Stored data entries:
[Start of Attachment]

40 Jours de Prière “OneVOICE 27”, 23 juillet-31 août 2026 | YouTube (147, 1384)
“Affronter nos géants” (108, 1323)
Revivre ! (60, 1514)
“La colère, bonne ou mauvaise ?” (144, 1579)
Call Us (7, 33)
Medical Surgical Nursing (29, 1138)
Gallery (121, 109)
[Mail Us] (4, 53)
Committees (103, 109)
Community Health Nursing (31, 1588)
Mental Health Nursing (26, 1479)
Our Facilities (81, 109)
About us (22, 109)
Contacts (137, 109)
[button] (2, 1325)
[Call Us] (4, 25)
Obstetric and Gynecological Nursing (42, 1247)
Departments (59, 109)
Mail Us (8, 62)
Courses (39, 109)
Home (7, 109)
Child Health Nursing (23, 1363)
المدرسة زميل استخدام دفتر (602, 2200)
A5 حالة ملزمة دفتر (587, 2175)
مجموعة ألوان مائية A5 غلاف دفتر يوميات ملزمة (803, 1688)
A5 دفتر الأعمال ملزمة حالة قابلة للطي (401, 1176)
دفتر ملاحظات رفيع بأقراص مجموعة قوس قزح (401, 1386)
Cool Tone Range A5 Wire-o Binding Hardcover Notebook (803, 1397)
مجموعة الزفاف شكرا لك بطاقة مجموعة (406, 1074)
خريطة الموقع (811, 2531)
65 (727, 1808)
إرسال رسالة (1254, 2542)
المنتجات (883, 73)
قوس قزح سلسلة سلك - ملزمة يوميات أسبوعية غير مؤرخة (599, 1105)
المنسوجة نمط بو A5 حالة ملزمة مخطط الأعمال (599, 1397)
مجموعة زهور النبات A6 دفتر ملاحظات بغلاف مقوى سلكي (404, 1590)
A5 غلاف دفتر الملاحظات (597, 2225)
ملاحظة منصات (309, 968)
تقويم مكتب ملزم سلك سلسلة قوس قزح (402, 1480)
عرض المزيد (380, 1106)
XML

[End of Attachment]

_PROBLEM TO SOLVE_: Each line of the entries that contains the word "سلسلة" should be listed.

_ANSWER SECTION_:
قوس قزح سلسلة سلك - ملزمة يوميات أسبوعية غير مؤرخة (599, 1105)
تقويم مكتب ملزم سلك سلسلة قوس قزح (402, 1480)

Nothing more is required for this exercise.